Temporal maps of the past and the future

We experience a continuous flow of time, with the past trailing behind and the future extending before us. In contrast, traditional RL algorithms grow out of associative memory models that are atemporal. A large and growing body of neuroscientific work indicates that the activity across populations of neurons in several regions carry a temporal memory for what happened when in the past. In the entorhinal cortex, neurons have exponential basis functions over the past with a distribution of time constants. We can identify this population with an ensemble of eligibility traces with a distribution of forgetting rates. We can identify the activity of this population with the real Laplace transform of the past leading up to the present as a function of time. That is, the population captures the temporal \emph{relationships} between prior events and the present rather than simply the strength of a memory trace. Given the Laplace transform of the past, it is straightforward to construct an associative memory model that produces a continuous estimate of the future at each moment in time. This predictive relational memory could be incorporated into a new generation of RL models that naturally capture and express temporal relationships in an organic way.

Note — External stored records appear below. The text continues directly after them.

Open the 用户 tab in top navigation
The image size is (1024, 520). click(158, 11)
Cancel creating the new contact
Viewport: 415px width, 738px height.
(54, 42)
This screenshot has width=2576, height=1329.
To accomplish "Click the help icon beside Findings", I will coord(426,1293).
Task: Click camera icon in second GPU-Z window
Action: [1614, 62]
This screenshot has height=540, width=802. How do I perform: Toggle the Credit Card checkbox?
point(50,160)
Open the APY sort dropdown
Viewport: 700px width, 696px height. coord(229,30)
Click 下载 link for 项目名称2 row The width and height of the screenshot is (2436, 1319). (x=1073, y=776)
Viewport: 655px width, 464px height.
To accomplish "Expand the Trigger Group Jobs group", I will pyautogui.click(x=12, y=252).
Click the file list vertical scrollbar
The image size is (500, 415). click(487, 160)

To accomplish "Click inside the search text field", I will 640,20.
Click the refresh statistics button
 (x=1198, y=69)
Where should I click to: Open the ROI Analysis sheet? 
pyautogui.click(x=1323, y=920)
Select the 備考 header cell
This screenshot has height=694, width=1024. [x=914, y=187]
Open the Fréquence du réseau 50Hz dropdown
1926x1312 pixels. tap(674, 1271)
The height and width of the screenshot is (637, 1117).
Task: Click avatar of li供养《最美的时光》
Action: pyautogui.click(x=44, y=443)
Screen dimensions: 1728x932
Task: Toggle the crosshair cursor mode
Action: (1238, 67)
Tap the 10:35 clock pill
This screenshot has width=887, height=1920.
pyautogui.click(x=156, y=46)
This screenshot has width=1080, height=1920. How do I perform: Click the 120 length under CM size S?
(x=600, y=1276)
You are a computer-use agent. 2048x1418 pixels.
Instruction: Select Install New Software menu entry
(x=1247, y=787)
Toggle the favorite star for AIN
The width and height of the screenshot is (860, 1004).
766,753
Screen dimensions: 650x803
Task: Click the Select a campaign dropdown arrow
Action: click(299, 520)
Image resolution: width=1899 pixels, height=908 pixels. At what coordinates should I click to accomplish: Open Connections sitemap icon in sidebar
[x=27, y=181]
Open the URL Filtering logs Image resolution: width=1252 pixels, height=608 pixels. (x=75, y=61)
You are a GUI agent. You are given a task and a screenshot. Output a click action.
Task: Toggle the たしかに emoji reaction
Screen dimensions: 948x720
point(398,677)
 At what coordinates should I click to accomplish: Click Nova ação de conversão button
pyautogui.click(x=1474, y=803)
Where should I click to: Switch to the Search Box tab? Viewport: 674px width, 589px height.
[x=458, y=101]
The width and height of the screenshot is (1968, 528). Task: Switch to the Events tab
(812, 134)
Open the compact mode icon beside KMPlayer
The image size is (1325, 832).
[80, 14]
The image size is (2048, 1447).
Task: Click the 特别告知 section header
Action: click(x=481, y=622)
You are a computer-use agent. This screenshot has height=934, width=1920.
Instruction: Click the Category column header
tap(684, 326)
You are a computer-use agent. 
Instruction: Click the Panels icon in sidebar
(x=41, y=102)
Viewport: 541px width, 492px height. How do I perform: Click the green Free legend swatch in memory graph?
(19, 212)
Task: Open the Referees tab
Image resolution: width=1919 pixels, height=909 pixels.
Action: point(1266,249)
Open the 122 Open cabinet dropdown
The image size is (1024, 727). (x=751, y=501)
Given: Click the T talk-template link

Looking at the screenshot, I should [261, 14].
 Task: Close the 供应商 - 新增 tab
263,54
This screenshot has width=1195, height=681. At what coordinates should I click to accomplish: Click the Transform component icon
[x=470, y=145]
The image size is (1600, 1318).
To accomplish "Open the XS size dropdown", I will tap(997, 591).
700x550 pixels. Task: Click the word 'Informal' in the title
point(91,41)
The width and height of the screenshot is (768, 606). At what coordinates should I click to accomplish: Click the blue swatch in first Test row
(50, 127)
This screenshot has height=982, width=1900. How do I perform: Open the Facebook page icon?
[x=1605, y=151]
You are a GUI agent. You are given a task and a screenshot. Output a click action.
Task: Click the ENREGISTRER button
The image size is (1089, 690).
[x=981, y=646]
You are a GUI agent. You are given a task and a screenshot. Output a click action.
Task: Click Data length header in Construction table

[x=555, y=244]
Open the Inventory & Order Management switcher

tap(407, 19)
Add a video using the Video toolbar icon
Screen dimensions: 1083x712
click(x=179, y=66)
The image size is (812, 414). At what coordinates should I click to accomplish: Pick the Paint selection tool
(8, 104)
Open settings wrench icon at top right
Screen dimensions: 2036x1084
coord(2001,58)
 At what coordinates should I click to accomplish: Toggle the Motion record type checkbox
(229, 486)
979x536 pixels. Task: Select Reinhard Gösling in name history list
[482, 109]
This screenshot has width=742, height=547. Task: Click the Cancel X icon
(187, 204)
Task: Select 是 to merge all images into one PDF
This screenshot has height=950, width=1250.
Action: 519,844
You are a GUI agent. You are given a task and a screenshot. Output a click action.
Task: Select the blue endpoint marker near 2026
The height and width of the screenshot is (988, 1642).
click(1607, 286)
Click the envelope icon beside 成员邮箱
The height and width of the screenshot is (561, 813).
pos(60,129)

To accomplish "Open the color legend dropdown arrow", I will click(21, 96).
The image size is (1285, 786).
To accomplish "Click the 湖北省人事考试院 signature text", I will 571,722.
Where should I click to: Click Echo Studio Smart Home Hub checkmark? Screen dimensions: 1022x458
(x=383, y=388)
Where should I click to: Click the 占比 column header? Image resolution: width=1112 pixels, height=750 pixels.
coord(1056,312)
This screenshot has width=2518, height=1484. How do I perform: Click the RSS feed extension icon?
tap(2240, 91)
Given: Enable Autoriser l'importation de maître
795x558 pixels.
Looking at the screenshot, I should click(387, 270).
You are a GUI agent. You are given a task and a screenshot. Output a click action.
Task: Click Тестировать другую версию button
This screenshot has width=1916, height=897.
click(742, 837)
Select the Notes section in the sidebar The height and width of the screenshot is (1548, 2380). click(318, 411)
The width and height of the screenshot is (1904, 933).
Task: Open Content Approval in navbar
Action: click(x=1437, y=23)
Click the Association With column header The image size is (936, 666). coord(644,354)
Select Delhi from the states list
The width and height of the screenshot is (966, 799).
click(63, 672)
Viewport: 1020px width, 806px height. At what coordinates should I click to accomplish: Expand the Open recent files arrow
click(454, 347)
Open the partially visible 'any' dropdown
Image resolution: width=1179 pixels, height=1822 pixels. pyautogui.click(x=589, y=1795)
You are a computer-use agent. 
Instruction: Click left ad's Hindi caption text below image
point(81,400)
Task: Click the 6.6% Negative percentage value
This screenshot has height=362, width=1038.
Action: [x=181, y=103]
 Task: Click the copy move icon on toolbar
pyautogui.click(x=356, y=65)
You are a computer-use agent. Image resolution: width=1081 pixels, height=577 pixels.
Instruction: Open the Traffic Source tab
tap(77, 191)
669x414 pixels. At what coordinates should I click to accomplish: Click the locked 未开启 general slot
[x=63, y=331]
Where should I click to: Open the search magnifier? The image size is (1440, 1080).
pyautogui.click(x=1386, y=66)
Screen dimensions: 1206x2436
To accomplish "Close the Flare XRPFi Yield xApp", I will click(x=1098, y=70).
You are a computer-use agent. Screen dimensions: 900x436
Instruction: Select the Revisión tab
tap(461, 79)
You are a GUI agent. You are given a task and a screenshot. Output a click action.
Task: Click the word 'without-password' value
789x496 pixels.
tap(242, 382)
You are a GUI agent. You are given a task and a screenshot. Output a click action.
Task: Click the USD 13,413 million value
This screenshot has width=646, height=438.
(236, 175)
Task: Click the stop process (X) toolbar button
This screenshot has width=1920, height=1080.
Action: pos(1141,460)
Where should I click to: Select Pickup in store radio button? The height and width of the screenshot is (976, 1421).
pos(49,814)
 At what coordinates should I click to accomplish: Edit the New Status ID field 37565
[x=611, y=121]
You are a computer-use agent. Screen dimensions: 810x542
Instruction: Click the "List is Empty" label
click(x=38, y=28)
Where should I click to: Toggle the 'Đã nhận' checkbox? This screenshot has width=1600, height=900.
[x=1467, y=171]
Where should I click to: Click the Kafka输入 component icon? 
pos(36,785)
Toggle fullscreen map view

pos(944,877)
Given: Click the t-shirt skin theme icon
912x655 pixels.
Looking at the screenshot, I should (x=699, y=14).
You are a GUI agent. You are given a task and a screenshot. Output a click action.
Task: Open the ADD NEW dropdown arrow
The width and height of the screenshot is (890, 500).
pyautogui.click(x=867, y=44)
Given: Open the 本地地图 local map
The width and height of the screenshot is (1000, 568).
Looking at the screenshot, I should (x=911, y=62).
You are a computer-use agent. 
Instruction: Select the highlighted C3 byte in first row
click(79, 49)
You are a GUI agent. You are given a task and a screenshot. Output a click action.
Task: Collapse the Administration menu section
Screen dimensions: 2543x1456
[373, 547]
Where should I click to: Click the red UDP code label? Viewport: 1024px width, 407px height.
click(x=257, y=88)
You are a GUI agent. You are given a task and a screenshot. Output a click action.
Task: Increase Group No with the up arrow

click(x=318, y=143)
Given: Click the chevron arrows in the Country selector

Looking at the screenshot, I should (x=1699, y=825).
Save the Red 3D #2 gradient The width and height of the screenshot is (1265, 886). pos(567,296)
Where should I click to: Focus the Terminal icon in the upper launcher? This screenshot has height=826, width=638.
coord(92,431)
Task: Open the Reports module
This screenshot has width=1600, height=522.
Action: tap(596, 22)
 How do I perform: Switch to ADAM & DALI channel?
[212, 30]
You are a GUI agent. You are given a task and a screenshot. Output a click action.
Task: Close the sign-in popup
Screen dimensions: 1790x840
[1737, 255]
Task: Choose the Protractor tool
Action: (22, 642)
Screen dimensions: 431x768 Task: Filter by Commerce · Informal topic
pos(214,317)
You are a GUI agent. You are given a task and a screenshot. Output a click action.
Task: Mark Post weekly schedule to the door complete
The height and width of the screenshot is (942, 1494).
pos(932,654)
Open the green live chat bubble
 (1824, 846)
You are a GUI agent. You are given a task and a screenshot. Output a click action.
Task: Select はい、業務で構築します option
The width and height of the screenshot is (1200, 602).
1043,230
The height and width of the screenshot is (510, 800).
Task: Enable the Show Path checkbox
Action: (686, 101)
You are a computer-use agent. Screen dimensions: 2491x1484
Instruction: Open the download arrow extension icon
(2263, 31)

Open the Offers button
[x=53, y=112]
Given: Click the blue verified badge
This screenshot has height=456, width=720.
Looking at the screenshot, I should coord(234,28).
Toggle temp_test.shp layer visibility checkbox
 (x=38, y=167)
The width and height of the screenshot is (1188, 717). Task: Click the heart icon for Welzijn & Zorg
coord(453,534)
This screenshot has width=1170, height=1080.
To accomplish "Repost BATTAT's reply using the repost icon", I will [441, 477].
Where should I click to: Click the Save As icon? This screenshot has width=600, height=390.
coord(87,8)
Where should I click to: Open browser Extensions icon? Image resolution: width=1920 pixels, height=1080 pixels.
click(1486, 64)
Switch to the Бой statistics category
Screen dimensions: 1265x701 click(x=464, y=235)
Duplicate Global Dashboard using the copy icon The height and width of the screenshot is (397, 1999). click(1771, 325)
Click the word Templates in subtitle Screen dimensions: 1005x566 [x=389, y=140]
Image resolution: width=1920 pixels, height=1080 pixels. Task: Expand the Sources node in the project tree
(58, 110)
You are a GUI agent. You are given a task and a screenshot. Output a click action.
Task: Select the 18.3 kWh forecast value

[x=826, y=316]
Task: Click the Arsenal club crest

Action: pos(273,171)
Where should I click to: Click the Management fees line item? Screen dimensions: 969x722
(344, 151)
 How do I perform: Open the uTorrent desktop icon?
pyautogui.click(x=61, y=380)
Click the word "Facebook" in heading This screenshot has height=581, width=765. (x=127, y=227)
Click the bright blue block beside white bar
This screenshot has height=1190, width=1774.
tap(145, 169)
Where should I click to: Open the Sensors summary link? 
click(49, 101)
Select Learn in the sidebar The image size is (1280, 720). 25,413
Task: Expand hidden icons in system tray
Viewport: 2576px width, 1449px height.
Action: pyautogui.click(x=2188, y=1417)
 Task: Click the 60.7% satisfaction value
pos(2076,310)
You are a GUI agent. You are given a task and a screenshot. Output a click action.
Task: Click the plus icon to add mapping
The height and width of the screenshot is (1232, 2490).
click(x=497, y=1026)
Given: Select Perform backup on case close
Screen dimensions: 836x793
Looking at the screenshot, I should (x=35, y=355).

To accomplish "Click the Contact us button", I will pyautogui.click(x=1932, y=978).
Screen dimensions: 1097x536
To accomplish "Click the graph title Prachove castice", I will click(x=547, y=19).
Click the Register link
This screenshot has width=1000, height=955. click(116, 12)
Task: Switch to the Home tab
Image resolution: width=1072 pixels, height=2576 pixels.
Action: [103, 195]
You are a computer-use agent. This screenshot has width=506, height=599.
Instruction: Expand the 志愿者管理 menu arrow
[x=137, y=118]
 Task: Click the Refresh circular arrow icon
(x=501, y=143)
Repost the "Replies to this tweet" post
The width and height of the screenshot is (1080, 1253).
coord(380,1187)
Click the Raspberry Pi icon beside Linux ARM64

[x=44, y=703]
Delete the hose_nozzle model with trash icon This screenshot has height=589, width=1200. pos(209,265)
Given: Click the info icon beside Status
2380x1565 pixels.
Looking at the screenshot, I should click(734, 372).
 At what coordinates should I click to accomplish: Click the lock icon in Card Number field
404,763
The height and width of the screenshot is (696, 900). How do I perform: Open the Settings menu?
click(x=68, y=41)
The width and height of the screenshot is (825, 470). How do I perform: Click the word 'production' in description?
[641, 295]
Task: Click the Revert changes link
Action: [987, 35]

Michael Hasselmo, Boston University, Boston, Massachusset

Coding of space and time in cortical structures

Recordings of neurons in cortical structures in behaving rodents show responses relevant to encoding of space and time for goal directed behavior. Spatial location is coded by grid cells in entorhinal cortex and place cells in hippocampus (O’Keefe, 1976; Hafting et al., 2005). Grid cells and place cells can also code temporal intervals in a behavioral task, firing at specific time intervals or running distances when a rat runs on a treadmill (Kraus et al., 2013; 2015; Mau et al., 2018). Modeling shows that coding as time cells may arise from exponential decay of neural activity on multiple time scales (Liu et al., 2019). Coding of space could involve both path integration and transformation of sensory input. Coding of location by path integration could involve coding of running speed (Hinman et al., 2016; Dannenberg et al. 2020). Inactivation of input from the medial septum impairs the spatial selectivity of grid cells suggesting rhythmic coding of running speed is essential to grid cell firing (Brandon et al., 2011). Transformation of sensory input may be even more important for computing location. Recent data from our lab shows coding of environmental boundaries in egocentric coordinates (Hinman et al., 2019; Alexander et al., 2020) that could be combined with head direction to generate allocentric coding of boundaries and spatial location (Bicanski and Burgess, 2018). These different neural mechanisms could mediate the state coding of time and spatial location for agents to guide action selection in a range of behavioral tasks.